This study has four main limitations. First, it was performed in a single center and the proportion of critically ill patients was higher than in the overall COVID-19 cohort in Japan. Second, patients with critical COVID-19 are more likely to have repeated laboratory tests than those with non-critical disease and this may have shifted the peak of aminotransferase concentrations. We therefore analyzed the absolute number and frequency of blood tests and divided them by hospitalization days. The non-surviving group (6.90 ± 6.18) had more blood tests than did the discharged group (4.29 ± 4.30), however, frequency divided by hospitalization days was similar in these two groups (0.5 ± 0.27, 0.46 ± 0.29, respectively). Third, considering the frequency of liver injury in patients with COVID-19, distinguishing between drugs and the underlying disease as causes of hepatotoxicity is challenging. However, one study has reported that certain drugs are a major cause of liver injury in such patients [35]. On the basis of these findings, we did not administer those drugs to patients with severe liver dysfunction, which may have reduced the potential bias from drug-induced hepatotoxicity. In addition, FIB-4 on admission is not affected by those drugs. Fourth, we were unable to evaluate and compare liver images between patients with or without DM. Regarding the last point, we consider that evaluation of liver images and NAFLD in patients with COVID-19 should be included in a future study.

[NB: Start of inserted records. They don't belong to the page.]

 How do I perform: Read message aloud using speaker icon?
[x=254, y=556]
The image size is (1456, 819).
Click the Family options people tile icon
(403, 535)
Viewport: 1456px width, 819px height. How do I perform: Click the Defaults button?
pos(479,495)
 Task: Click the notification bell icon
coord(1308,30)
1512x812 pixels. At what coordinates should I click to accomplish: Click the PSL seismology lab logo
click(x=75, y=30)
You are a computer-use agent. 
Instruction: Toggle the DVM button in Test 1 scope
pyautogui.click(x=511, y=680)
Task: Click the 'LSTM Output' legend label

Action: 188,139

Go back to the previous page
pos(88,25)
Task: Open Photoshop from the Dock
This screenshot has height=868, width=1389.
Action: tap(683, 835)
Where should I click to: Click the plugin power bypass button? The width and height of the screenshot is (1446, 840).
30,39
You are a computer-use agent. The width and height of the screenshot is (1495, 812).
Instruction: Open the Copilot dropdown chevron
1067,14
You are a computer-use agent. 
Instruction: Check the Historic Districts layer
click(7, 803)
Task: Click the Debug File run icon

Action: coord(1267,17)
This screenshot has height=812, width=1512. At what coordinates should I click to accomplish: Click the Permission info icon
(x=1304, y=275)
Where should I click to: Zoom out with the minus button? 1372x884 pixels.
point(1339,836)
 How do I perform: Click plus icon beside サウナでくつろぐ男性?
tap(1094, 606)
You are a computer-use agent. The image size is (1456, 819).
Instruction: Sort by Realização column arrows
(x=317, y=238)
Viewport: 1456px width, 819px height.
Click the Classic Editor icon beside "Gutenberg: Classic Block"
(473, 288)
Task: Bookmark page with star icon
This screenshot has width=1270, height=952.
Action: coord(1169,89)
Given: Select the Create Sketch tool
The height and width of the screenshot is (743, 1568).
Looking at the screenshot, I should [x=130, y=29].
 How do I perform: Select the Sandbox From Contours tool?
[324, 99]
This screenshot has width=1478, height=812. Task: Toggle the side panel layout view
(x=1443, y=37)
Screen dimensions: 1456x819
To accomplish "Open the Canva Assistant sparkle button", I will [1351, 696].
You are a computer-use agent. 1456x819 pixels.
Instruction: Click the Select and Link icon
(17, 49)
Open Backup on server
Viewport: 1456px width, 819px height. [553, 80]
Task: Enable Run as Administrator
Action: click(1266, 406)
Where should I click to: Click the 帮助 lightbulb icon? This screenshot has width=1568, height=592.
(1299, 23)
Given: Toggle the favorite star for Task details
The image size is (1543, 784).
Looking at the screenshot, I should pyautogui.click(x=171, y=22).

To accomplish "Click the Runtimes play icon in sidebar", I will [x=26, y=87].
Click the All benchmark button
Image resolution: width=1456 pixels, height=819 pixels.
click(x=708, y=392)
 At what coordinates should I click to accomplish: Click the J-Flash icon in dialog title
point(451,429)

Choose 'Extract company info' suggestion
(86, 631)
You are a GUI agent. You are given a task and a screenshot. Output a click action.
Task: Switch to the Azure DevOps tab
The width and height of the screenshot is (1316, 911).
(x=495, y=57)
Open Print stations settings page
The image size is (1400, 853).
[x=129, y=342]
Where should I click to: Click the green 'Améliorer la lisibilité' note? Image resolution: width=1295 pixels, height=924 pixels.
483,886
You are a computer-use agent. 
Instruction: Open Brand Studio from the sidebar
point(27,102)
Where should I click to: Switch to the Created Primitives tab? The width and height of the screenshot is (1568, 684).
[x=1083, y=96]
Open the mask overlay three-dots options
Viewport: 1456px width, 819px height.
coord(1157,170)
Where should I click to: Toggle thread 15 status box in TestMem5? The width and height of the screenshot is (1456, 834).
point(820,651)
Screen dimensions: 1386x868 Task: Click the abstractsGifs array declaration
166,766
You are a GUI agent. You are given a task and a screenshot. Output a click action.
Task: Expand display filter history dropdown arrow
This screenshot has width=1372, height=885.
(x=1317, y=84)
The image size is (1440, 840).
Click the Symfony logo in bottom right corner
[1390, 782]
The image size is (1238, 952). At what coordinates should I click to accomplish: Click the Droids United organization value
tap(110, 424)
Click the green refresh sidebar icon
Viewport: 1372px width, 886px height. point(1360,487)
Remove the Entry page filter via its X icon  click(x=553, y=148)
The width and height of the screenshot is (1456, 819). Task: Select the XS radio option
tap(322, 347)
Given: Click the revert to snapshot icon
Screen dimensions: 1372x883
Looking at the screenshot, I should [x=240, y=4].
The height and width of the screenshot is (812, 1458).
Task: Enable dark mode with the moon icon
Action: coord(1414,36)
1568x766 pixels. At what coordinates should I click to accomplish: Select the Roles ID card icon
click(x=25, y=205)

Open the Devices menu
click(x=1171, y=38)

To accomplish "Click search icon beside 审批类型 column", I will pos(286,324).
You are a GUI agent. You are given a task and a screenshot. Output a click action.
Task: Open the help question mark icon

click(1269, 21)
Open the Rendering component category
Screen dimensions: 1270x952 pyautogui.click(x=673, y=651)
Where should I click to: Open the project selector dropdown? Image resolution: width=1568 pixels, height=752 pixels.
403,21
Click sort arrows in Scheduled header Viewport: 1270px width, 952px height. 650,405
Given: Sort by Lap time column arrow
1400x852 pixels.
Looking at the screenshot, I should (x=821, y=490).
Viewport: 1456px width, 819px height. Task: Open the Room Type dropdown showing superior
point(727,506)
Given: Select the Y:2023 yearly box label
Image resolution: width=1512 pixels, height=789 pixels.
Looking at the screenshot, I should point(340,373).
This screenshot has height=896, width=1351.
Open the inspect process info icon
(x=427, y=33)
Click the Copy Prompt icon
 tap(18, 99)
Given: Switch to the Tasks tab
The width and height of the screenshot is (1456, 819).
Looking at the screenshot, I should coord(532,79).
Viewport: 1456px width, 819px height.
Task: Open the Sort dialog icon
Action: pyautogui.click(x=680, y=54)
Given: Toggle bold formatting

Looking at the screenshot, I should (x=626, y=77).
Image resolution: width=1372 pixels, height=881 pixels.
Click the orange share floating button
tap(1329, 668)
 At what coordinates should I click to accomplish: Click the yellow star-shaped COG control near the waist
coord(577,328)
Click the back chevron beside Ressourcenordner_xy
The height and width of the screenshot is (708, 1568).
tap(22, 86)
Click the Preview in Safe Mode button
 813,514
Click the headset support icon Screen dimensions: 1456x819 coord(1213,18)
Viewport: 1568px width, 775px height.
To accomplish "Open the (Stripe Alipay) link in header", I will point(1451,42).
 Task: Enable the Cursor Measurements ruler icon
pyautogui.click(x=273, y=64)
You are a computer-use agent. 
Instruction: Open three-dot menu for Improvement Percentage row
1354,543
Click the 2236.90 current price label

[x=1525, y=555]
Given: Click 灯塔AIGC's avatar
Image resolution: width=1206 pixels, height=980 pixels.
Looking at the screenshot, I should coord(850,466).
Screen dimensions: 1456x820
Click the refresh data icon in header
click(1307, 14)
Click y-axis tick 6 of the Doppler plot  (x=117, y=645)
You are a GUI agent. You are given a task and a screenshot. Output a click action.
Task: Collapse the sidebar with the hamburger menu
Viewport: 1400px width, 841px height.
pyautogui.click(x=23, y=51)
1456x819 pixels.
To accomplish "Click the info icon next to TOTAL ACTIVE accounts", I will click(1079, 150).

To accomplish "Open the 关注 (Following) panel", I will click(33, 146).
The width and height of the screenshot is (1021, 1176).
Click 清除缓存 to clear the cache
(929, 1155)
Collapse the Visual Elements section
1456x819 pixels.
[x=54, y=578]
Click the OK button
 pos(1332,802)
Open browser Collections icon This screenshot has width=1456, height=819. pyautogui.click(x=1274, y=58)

This study provides insight into the potential use of the higher AST concentrations and FIB-4 index on admission and higher AST peaks during hospitalization as prognostic markers in patients with COVID-19. Additionally, AST peaks were significantly higher in non-surviving patients with DM than in those without DM. These findings suggest that it is critical to address any liver dysfunction while treating patients hospitalized for COVID-19, especially those with DM. Additional studies are necessary to clarify whether specific treatments for liver injury, such as inhibiting liver fibrosis and controlling DM, can mitigate COVID-19 disease severity.